Alan here from Fayetteville, home of the Arkansas Razorbacks and some of the most god-awful liberal feminists in the world.
That's every campus.
It's nothing special there.
Hey, my question for you, my friend, is you're articulating this feminist thing perfectly.
Men everywhere understand this, how the culture has changed against us.
But the question is, who are the women who still really understand the traditional roles of men and women and how good men ought to be?
I mean, Ann Coulter, maybe, maybe Michelle Malkin.
Who are some of those women?
Tell us men so that we can follow them.
All right, that's a good project for me.
I can't, I don't have enough time to run through the list.
You want publicly known women, or do you want a description of the kind of woman that equals a real woman?
I think it's a both and deal, Rush.
The kind of woman?
And then specifically, who are those women in the public eye who are speaking uh oh, okay.
Well, I can handle.
I can handle that, but the only problem is there are a whole lot more real women out there than just women that are publicly known, that have some fame uh, and that's why it'll be important to sketch the profile of uh, a real woman.

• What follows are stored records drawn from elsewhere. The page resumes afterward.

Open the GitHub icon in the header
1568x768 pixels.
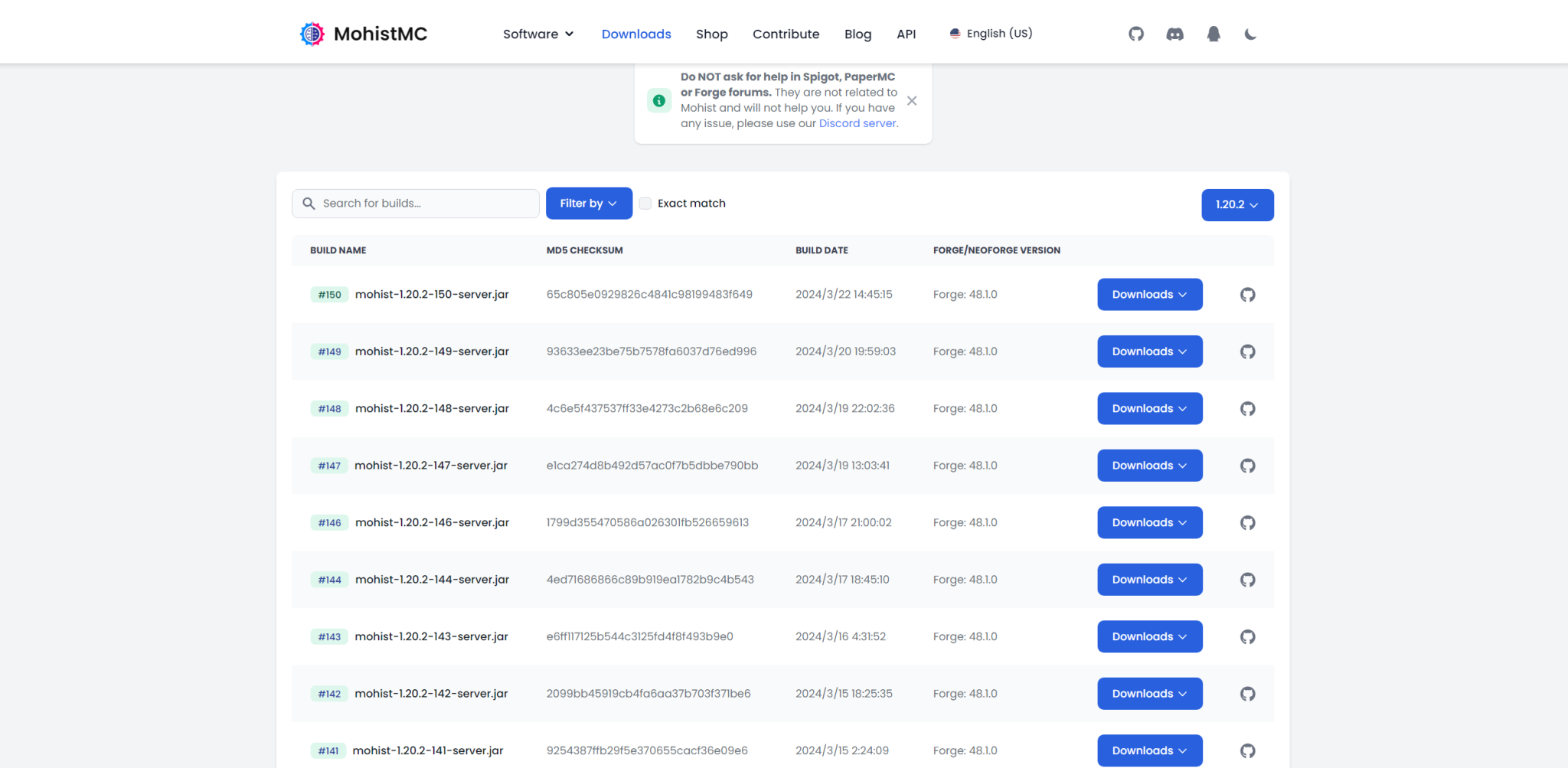click(1135, 34)
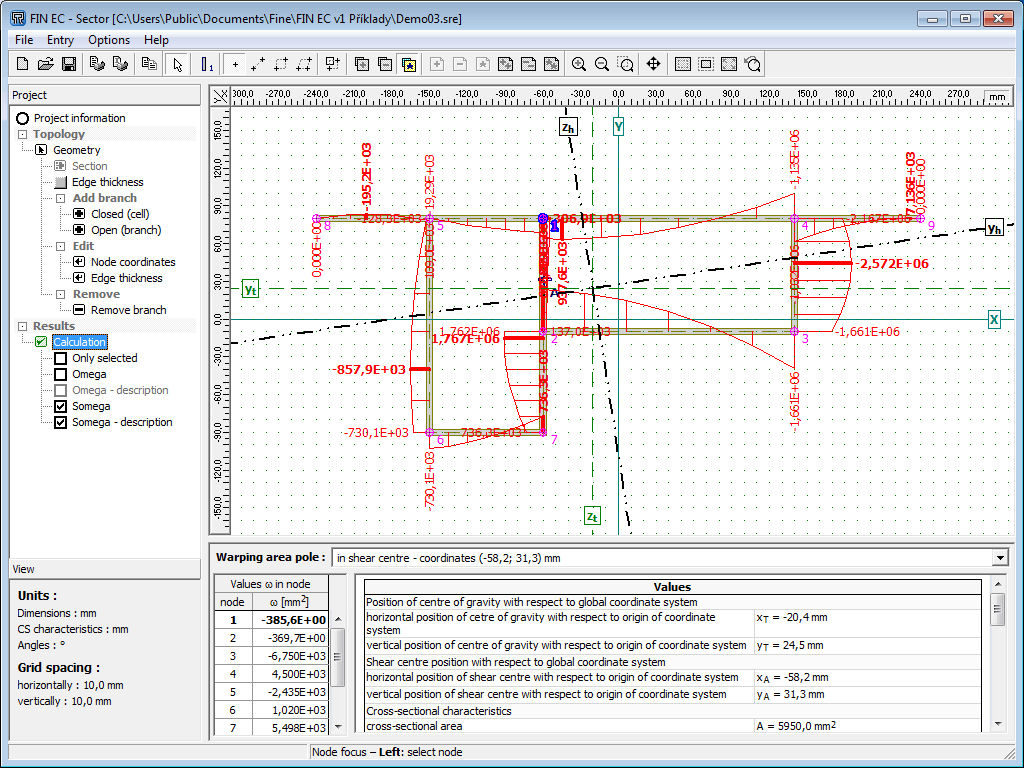The height and width of the screenshot is (768, 1024).
Task: Select Calculation in the Results tree
Action: (79, 342)
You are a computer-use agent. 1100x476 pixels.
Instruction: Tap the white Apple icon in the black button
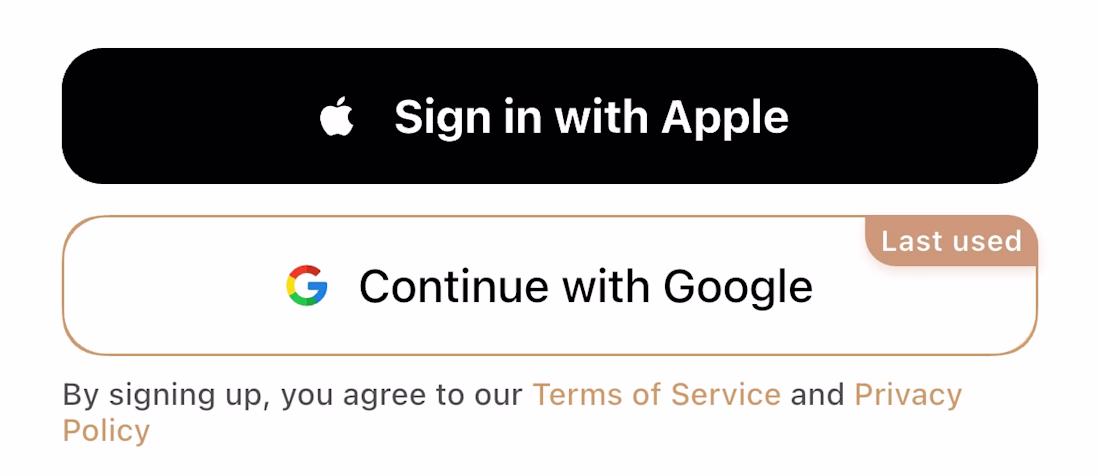337,117

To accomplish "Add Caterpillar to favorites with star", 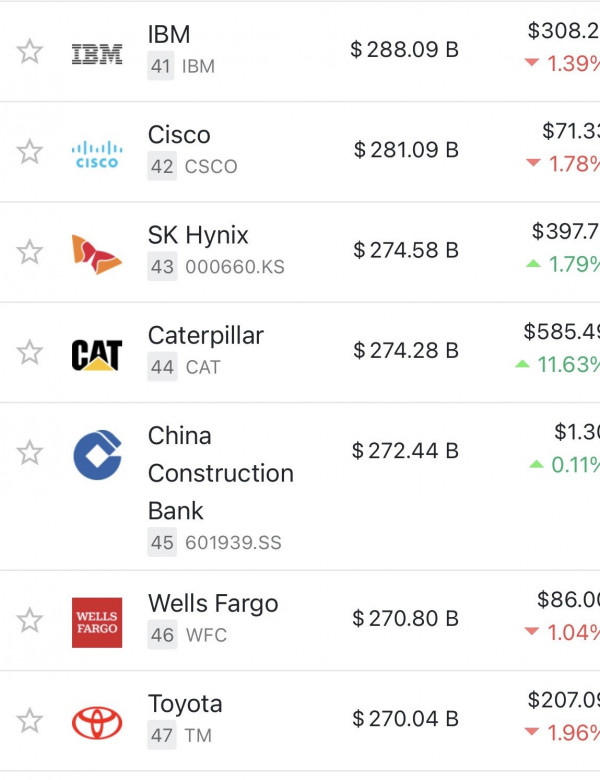I will [x=30, y=353].
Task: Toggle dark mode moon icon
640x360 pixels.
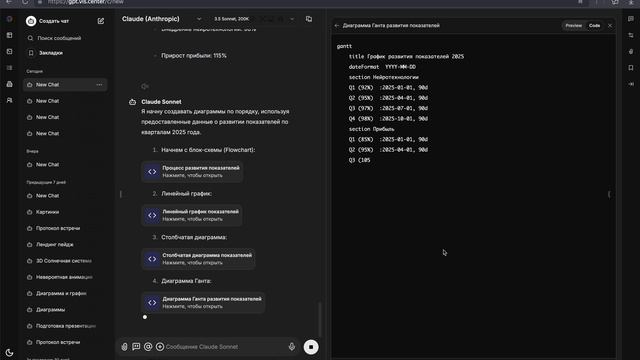Action: pos(9,352)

I will consult with Dawn on this before tomorrow's show and we'll we'll get, we'll get started on answering it because it's a, it's a key question for kids in college and uh, because there's a lot of confusion out there.
Women want you to be one thing.
You think you got to be something else to please women based on this and nobody's being who they are.
We'll change that back after this.
Stay with us.
Okay, somebody make a note.
Speaking of Denver Broncos jerseys, remind me to tell you a little story of what happened between me and a couple babes on the golf course at the Bob Hope Tournament who were We're both wearing Denver Broncos jerseys when I was coming off one greed and heading to the next T-Box.
Don't have time to tell it now, folks, because here comes the ear-splitting tone, meaning we're out of here.